## SOURCE PASSAGE

The importance of well managed blood glucose for longevity and performance.

When it comes to maintaining good health, managing blood glucose levels is a foundation of all other systems. Glucose is a primary source of energy for the body, and much like managing the addition of fuel into an engine controlling the rate of input and use has both performance impacts directly at the time, but also will impact the "wear and tear" of how your body ages over time.

In this discussion, we will explore the reasons behind the significance of managing blood glucose and how it can positively impact your overall well-being, mainly by not messing up every cell in your body and allowing it to do what it wants to do... This article is to provide context for why integrating glucose-management-positive-lifestyle-habits is a valuable pursuit.
Finding a shorter way to say that would be helpful too.

Ultimately this is a primer to provide context for more technical-ish nerd articles that mostly no-one will actually care about also. I think it's cool.

What is Glucose and its role in our body?

Glucose is what is known as a simple sugar, and is the main source of energy for our bodies. Other simple sugars you may know are "fructose" and "lactose", and complex sugars are larger chains of molecules - also known as starches. All of these molecules fit into the food group known as carbohydrates.

When we consume foods that contain carbohydrates they are broken down into glucose, which is then transported through the bloodstream to provide energy to our cells. A measure of how much glucose is present in the blood is what we call "blood glucose", which of course will rise when we consume carbohydrates, and then should decrease over time as our body responds in turn. It does so by releasing insulin, which then signals increased uptake of glucose into tissues throughout the body.  

Why is Managing Blood Glucose Important?

## WHAT TO WORK ON
[1] According to the blood glucose article, why does blood glucose fall again after it rises from eating carbohydrates?
[2] Carry the blood glucose article forward from its final line by writing the section that follows that heading.

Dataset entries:
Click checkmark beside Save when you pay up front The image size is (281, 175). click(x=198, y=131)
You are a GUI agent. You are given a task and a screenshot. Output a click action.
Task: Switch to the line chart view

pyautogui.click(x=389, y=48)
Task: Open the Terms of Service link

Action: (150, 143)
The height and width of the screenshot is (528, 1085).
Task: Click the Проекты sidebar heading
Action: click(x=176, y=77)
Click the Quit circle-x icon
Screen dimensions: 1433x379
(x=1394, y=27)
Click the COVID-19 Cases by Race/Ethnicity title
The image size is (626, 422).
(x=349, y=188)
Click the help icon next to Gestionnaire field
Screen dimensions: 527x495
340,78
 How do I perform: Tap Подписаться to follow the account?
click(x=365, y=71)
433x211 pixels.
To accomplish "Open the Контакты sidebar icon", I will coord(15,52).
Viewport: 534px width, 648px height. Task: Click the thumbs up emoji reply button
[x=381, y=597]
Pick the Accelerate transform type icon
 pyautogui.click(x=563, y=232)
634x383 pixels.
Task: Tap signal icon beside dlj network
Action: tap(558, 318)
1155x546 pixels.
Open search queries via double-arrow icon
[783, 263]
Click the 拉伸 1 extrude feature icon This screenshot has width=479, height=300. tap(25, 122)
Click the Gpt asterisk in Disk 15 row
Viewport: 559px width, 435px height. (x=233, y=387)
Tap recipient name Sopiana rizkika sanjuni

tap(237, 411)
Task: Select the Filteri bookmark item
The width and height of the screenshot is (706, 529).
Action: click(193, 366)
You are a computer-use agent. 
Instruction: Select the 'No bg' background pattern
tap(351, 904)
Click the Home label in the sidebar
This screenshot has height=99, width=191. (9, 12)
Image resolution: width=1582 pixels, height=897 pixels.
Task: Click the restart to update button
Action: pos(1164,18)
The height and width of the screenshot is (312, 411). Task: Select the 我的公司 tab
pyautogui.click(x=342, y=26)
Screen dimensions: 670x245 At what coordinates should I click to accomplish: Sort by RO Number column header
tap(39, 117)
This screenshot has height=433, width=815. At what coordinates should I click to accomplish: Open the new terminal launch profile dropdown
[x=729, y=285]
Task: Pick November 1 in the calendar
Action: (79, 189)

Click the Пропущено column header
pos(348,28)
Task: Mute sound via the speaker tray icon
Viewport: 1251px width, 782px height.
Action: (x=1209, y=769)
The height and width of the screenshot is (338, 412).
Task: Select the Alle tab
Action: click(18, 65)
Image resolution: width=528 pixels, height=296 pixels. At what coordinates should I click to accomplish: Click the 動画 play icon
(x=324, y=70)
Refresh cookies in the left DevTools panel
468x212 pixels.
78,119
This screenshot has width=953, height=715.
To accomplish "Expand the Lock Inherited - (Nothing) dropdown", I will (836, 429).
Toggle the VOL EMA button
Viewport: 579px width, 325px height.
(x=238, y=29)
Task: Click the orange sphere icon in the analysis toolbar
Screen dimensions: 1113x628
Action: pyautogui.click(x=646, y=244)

## PER-TASK OUTPUTS
[1] The body responds by releasing insulin. Insulin signals tissues throughout the body to take up more glucose, so the amount left in the blood decreases over time.

[2]
To set the scene, presented here is the mainstream "common" reasoning courtesy of AI generation, modified to be more concise. 

Managing blood glucose levels is crucial for various reasons, including diabetes prevention and management, energy balance, hunger and weight management, heart health, and overall well-being (cognitive clarity and memory, mood, perceived "energy"). By keeping blood glucose within a healthy range, individuals can optimize their health and reduce the risk of developing chronic conditions.  - ChatGPT (with tweaks)

A lot of broad statements there, but ultimately it's fairly simple.

Our body's ability to effectively manage glucose is pivotal. 

Poor management can lead to  deprivation of glucose to cells, leading to cell damage and eventually cell death.

Or where excessive glucose present may cause undesireable glycation,  (bonding of sugars to proteins, DNA, or fats) creating what are now known as AGE's (Advanced Glycalated End products) which alters or prevents function of that original structure.
Think sugar gumming up the gears of the engine. That's going to lead to all sorts of malfunction and encourage further damage.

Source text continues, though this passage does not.